** Start **
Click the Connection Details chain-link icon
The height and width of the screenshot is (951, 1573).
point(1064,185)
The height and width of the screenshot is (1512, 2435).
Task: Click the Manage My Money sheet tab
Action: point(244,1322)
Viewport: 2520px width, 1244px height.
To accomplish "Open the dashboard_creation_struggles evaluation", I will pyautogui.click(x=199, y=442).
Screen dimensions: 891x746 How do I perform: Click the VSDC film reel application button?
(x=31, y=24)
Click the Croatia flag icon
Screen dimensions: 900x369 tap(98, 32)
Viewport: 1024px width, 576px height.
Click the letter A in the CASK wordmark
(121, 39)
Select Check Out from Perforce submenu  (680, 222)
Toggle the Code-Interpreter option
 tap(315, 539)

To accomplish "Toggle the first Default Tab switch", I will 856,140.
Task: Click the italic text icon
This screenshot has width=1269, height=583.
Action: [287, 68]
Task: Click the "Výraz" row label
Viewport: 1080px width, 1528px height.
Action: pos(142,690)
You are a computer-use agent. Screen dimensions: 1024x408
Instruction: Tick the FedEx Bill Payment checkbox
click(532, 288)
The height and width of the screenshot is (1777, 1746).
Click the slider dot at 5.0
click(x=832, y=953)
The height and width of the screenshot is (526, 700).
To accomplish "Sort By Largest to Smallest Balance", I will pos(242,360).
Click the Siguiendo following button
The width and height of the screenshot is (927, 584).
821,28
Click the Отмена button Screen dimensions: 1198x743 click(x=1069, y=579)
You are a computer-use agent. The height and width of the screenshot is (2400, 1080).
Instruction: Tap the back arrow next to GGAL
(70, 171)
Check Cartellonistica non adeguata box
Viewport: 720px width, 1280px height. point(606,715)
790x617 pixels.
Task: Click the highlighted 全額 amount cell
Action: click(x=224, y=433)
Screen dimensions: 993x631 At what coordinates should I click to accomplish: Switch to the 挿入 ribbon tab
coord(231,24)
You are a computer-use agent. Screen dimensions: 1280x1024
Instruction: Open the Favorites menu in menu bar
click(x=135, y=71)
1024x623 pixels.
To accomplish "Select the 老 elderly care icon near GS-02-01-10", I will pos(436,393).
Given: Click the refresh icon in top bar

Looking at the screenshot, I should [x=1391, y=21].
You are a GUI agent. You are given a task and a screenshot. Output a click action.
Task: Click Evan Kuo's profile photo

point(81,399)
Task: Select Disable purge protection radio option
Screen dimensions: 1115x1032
** End **
## Job
Output the lines exactly as they appear, everything from the line containing "1024x623 pixels." down to the end of the lines.

## Output of the exercise
1024x623 pixels.
To accomplish "Select the 老 elderly care icon near GS-02-01-10", I will pos(436,393).
Given: Click the refresh icon in top bar

Looking at the screenshot, I should [x=1391, y=21].
You are a GUI agent. You are given a task and a screenshot. Output a click action.
Task: Click Evan Kuo's profile photo

point(81,399)
Task: Select Disable purge protection radio option
Screen dimensions: 1115x1032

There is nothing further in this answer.